Enviada em 24/10/2025

A obra “Utopia” de Thomas More retrata uma sociedade perfeita, que o corpo social apresenta a ausência de conflitos. Logo, não é uma realidade do Brasil, os desafios para promover a equidade de gênero e o empoderamento feminino representa grave problema. Nesse sentido, medidas devem ser tomadas para combater a negligência estatal e a omissão da mídia.

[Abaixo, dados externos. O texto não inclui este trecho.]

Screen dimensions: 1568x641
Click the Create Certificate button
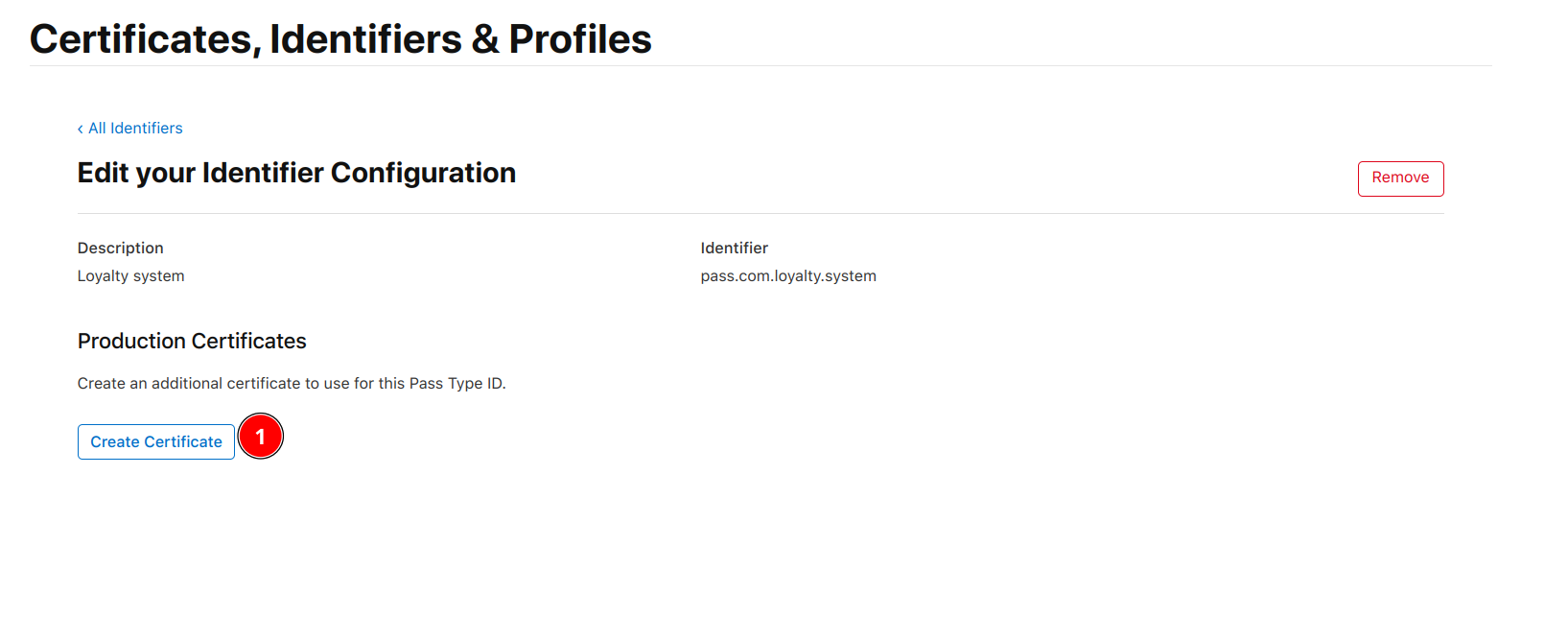point(156,441)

Diante desse cenário, a negligência estatal é um dos principais fatores que perpetuam os desafios da equidade de gênero e o empoderamento feminino. Constituição Federal de 1988 – Artigo 5º, inciso I - estabelece a igualdade de direitos e deveres entre homens e mulheres no Brasil. Essa omissão perpetua barreiras históricas e limita oportunidades sociais, políticas e econômicas, reforçando estruturas de opressão e impedindo que a igualdade legal se concretize. Para que o empoderamento feminino seja real, é fundamental que o Estado atue proativamente, implementando ações efetivas que promovam a equidade e valorizem o protagonismo das mulheres.

Nesse sentido, a omissão da mídia é um fator significativo na equidade de gênero. A morte de Marielle Franco, em 2018, evidenciou a negligência midiática em abordar questões de gênero e direitos humanos. Embora a mídia tenha um papel crucial na formação da opinião pública, frequentemente ignora temas como desigualdade salarial e violência doméstica, perpetuando estereótipos e desinformação. Essa cobertura limitada contribui para a invisibilidade das conquistas femininas. Para promover o empoderamento feminino, é essencial que a mídia adote uma abordagem mais inclusiva e justa na representação das mulheres.

Portanto, deve ser implantado medidas para abolir esse conflito social. O Ministério dos Direitos Humanos - responsável pelos direitos do indivíduo - crie campanhas educativas nas redes sociais, por meio de palestras e materiais informativos, para conscientizar a população sobre o empoderamento feminino com a finalidade combater a desigualdade de gênero. Assim, o Brasil será cada dia estaremos mais próximos da realidade exposta por Thomas More.